## To do
Among the records that follow, set down only the lines from the one containing "Image resolution: width=892" to the one containing "Image resolution: width=1089", both included, exactly.

## Data to use
BEGIN

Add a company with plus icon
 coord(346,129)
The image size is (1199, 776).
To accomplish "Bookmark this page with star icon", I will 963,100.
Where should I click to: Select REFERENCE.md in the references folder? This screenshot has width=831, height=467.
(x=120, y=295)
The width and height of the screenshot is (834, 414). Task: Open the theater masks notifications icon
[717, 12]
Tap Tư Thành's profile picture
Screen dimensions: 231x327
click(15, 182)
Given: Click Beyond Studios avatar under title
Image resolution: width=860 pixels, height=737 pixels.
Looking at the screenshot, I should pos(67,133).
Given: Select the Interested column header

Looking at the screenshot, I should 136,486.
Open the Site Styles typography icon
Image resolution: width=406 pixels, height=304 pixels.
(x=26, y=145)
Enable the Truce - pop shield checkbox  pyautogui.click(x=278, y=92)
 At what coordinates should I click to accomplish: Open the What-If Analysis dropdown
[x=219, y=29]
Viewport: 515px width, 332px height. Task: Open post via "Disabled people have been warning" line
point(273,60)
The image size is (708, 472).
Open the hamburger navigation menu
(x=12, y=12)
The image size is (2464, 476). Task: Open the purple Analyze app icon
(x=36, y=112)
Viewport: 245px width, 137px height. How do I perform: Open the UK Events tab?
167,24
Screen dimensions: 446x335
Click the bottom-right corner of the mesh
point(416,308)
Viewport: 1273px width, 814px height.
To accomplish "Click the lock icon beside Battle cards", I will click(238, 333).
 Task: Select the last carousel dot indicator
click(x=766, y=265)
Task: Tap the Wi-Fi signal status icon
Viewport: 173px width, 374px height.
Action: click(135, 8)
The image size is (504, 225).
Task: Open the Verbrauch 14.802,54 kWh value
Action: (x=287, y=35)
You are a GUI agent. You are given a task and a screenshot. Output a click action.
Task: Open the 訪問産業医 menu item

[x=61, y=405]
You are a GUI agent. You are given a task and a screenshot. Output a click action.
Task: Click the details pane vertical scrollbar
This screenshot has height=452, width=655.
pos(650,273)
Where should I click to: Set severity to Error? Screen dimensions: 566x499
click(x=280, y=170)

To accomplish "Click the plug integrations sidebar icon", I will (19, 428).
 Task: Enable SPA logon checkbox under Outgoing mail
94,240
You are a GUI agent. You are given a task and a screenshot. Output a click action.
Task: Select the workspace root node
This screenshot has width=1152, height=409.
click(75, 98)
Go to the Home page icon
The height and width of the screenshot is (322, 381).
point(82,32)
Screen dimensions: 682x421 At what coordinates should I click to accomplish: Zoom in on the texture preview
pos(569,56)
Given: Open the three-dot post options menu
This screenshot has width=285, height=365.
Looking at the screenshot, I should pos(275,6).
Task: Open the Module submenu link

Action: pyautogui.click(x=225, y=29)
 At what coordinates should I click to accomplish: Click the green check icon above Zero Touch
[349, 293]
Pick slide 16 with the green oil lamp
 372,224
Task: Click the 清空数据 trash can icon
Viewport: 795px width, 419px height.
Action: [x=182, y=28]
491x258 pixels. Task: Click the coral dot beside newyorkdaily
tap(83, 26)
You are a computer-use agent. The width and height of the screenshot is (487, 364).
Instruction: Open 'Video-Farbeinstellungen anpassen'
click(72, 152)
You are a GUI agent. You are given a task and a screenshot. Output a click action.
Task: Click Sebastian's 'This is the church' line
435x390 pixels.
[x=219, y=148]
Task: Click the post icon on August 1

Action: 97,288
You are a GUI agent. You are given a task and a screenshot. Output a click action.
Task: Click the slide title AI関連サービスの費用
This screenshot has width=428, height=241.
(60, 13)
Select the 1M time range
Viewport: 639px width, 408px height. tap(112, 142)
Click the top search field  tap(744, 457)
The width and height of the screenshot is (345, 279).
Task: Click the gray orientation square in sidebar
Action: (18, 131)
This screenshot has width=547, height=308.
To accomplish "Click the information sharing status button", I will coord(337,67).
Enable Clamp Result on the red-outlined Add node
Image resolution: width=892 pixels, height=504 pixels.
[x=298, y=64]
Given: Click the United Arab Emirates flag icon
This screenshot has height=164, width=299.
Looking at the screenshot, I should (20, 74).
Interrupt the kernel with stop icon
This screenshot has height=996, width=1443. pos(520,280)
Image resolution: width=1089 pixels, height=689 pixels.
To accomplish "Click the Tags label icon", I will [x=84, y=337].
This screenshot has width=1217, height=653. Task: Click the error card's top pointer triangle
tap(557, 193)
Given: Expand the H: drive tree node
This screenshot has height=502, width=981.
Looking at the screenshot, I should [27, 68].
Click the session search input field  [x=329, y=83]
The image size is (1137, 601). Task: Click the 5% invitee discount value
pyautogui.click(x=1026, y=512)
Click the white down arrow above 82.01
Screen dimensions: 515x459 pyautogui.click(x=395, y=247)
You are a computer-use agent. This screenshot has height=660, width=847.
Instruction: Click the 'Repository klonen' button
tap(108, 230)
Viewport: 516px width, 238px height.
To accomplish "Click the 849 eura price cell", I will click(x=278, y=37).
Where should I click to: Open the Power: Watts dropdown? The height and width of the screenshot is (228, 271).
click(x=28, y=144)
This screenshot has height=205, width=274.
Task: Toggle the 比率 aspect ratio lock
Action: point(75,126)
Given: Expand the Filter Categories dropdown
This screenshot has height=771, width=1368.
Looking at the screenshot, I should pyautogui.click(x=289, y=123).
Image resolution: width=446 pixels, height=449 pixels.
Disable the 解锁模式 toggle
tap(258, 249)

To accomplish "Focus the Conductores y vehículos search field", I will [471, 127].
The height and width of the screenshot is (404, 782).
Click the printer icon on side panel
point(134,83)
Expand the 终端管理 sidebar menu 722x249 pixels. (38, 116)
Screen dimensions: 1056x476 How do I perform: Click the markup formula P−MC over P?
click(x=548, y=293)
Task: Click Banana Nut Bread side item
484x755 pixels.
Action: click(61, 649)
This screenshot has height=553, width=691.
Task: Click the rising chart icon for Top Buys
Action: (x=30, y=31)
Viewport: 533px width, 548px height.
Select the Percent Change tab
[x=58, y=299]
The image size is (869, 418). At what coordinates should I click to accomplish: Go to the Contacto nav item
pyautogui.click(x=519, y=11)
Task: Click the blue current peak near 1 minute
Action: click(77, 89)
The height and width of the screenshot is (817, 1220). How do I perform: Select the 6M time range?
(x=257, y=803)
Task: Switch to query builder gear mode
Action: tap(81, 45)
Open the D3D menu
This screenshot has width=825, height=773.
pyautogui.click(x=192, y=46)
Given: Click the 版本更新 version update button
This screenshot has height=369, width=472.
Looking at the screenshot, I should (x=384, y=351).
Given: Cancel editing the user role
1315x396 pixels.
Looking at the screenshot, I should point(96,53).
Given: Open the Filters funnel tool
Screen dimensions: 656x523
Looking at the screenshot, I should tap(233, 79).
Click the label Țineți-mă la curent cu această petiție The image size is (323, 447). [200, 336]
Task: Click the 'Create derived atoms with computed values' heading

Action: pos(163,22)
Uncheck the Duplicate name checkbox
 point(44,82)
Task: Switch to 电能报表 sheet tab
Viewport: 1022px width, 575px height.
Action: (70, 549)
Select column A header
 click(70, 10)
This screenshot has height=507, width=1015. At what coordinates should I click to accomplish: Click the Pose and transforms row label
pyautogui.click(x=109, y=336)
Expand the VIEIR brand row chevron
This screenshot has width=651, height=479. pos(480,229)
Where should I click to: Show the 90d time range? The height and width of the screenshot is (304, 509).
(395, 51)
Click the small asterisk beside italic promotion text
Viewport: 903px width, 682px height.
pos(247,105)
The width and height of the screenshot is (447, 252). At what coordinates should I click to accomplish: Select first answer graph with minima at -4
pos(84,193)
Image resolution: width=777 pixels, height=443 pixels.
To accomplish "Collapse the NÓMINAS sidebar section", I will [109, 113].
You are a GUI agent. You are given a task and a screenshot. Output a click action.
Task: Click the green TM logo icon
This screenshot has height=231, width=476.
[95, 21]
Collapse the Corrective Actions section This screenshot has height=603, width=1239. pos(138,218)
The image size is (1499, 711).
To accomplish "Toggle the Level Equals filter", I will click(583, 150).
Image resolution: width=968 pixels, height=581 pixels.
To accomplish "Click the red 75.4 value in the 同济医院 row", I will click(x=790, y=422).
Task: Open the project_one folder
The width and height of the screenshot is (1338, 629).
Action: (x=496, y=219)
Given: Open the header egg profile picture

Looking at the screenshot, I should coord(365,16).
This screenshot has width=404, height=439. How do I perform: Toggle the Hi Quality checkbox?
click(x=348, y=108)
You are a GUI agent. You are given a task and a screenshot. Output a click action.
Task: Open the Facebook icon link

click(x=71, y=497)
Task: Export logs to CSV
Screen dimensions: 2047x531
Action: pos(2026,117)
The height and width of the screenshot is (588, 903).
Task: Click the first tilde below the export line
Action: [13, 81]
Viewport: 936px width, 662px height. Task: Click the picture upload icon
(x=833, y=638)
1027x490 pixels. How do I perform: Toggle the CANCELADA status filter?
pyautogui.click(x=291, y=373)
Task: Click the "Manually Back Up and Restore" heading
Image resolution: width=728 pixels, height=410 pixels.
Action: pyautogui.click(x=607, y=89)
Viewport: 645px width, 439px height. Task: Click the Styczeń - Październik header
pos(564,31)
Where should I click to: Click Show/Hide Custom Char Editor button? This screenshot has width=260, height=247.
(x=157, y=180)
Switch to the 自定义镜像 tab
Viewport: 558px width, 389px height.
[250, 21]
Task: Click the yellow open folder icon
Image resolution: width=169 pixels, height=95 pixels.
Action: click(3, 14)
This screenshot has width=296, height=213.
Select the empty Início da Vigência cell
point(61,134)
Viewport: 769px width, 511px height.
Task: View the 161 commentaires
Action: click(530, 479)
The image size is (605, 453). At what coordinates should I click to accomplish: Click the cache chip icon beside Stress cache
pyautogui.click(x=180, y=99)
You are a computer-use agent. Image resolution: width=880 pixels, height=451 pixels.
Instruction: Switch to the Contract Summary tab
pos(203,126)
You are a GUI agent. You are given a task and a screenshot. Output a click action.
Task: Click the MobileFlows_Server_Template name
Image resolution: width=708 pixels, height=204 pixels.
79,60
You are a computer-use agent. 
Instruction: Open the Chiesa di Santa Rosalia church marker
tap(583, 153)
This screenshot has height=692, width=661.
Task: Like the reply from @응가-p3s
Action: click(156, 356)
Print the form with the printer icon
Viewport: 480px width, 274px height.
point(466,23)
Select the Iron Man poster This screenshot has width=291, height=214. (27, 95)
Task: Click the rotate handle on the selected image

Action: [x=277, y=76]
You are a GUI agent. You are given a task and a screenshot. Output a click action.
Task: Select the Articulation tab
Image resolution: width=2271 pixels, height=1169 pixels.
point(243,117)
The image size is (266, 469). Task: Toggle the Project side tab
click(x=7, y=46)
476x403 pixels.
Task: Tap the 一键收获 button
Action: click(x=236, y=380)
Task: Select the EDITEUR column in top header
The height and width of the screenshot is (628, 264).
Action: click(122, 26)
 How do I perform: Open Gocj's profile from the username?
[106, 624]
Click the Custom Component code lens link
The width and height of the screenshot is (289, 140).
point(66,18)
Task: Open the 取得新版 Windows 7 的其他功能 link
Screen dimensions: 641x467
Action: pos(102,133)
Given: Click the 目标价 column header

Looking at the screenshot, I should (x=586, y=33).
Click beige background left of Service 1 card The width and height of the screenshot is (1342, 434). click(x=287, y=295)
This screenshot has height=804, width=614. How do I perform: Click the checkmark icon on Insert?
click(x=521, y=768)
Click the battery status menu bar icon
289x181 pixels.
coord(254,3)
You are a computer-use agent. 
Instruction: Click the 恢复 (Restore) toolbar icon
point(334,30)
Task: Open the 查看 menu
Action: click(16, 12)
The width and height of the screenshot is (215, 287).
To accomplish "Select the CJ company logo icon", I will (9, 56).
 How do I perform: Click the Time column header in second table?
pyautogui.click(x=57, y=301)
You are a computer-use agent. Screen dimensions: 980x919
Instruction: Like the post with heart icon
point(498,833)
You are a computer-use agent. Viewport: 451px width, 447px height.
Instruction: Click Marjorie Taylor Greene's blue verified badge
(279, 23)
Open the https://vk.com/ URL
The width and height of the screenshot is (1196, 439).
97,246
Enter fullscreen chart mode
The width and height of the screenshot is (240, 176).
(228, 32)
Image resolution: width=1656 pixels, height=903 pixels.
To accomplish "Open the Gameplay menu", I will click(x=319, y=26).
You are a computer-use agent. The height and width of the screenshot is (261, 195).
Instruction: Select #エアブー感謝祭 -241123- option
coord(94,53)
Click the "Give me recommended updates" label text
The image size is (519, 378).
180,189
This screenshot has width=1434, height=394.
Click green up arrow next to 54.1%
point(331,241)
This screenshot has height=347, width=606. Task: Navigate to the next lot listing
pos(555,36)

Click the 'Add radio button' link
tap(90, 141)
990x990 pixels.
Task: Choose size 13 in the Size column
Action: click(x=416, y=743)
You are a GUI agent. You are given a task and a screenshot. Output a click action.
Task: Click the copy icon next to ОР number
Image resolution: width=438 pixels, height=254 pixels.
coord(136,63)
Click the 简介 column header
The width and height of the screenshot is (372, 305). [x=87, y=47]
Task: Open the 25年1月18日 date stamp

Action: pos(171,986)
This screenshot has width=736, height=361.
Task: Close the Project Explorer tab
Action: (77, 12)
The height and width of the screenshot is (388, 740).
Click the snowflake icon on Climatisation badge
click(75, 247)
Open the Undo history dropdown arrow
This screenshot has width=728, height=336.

END

## Exercise response
Image resolution: width=892 pixels, height=504 pixels.
[x=298, y=64]
Given: Click the United Arab Emirates flag icon
This screenshot has height=164, width=299.
Looking at the screenshot, I should (20, 74).
Interrupt the kernel with stop icon
This screenshot has height=996, width=1443. pos(520,280)
Image resolution: width=1089 pixels, height=689 pixels.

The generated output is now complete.